President Donald Trump vowed to hit back after China retaliated for the first round of 25 percent tariffs on $34 billion worth of imports that Washington imposed last week.
The US Trade Representative office will hold hearings on the targeted products, and an administration official said it would take about two months to finalize the list, at which point Trump would decide whether to go ahead with the tariffs.
“As a result of China’s retaliation and failure to change its practices, the president has ordered USTR to begin the process of imposing tariffs of 10 percent on an additional $200 billion of Chinese imports,” USTR Robert Lighthizer said in a statement.
The goal is to bring the total amount of Chinese imports up to 40 percent of the total imported from the Asian power, since the US products hit by Beijing’s retaliation represent that share of exports, an official told reporters in a conference call.

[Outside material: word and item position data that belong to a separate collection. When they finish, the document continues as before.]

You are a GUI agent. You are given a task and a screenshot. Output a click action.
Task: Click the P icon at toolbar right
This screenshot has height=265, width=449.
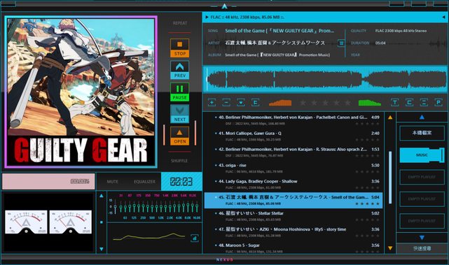[438, 102]
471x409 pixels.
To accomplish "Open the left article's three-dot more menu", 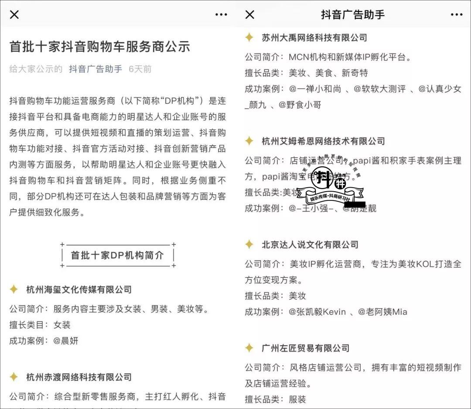I will coord(221,15).
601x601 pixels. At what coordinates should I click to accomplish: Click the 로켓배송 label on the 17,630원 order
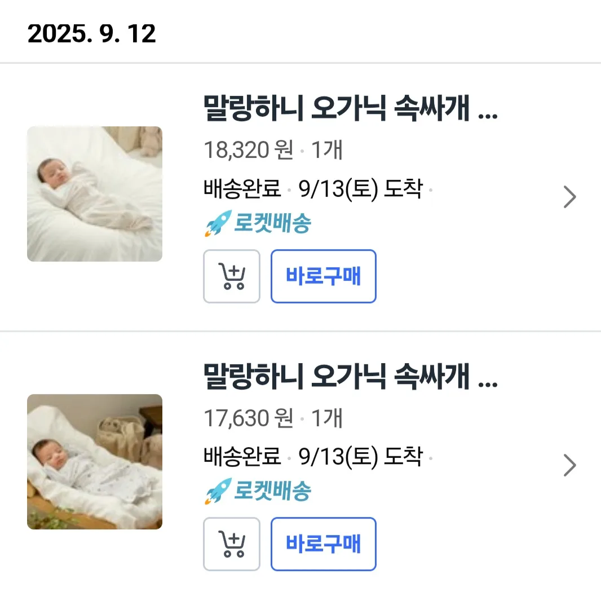tap(273, 492)
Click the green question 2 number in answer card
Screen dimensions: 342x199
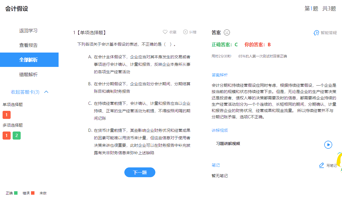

The officials said China has rebuffed US complaints about unfair trading practices – including theft or forced transfer of American technology – and denied any harm was done to US companies, and instead retaliated “without any international legal basis or justification,” Lighthizer said.
USTR continues to work on the process of finalizing an additional $16 billion in goods to face 25 percent tariffs, and Beijing has vowed to retaliate dollar-for-dollar.
The latest list of goods to face 10 percent punitive duties includes frozen meats, a long list of live and fresh fish and seafood, butter, onions, garlic and other vegetables, fruits, nuts, metals, and a massive list of chemicals.
The officials said they tried to target goods that would reduce the harm to US consumers.